野村不動産(新宿区)が11月13日に都市型商業施設「GEMS(ジェムズ)市ヶ谷」(千代田区六番町)をグランドオープンしてから1カ月余り。同社が当初設定していた売り上げ目標の110~120%を達成するなど、好調な滑り出しを見せている。
GEMSシリーズのテーマは、「周辺のオフィスワーカーや住民などに新たなライフスタイルの提案」。2012年10月創業の「GEMS渋谷」に続く第2弾となった同施設は、今まで市ケ谷・飯田橋・四ツ谷に出店していなかった10店舗の飲食店をテナントに選定している。
同シリーズが今回進出した市ケ谷について、同社都市開発部の中村泰士さんは「企業の本社ビルが数多く立地し、周辺の番町エリアは高級住宅街として知られ居住人口も多い。しかしながら、まとまった飲食店を含む商業施設が少ない場所だった」と指摘。「だからこそ『GEMS』に集う飲食店によって、にぎわいを創出できるポテンシャルがある街だと認識した」と語る。

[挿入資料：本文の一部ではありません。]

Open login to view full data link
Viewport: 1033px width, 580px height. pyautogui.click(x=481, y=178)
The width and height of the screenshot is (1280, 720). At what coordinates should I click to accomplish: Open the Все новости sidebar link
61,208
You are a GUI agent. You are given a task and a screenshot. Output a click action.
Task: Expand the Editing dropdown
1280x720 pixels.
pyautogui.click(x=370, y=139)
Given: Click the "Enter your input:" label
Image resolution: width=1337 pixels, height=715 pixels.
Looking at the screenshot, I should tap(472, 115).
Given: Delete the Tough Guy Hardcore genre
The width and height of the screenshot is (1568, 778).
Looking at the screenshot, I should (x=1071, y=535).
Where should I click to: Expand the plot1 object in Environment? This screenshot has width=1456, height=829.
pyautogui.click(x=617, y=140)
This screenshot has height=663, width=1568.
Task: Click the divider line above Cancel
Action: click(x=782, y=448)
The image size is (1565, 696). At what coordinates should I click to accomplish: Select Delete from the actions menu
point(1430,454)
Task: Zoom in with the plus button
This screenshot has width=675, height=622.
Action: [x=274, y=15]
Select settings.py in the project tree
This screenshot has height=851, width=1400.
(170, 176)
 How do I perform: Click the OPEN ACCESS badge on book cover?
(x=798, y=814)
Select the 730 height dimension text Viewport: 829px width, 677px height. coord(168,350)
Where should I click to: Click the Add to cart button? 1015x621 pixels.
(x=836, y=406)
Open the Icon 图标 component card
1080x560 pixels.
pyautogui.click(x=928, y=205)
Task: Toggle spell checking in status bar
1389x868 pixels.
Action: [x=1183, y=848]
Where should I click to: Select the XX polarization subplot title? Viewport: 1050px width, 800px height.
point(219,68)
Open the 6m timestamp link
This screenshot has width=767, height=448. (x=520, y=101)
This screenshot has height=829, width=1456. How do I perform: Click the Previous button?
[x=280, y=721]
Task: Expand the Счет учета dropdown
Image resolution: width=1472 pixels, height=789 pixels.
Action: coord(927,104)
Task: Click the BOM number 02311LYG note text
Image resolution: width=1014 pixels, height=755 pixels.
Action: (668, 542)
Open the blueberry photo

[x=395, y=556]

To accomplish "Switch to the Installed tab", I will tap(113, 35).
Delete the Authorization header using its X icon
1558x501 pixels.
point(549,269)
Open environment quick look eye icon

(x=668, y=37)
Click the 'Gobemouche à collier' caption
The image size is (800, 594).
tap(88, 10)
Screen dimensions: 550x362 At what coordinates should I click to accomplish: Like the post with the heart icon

同社では用地取得の過程において、市ケ谷の飲食店数の人口比率を調査。「平成21年度経済センサス」と、「平成26年1月1日付の東京都住民基本台帳」を基に作成したデータによると、市ケ谷は就業人口・居住人口合わせて5万6000人に対し、飲食店数は160店。単純計算で1店舗につき350人の飲食ニーズがある換算。一方、市ケ谷同様に企業数が多い新橋1~6丁目では、就業人口・居住人口合わせて6万4000人に対し、飲食店数は1285店。1店舗につき50人の飲食ニーズの換算で、新橋と比べて市ケ谷は7倍もの「飲食店過疎」であることが浮かび上がった。
同シリーズ第3弾となる「GEMS大門」(港区芝大門1)は、2016年春のオープンを予定している。大門・浜松町エリアも企業数が多く、休日は東京タワーや芝公園などの来街者でにぎわうエリア」と中村さん。「寺社にも近い立地のため、これまでと違って和のテイストも取り入れた外観を検討している」とも。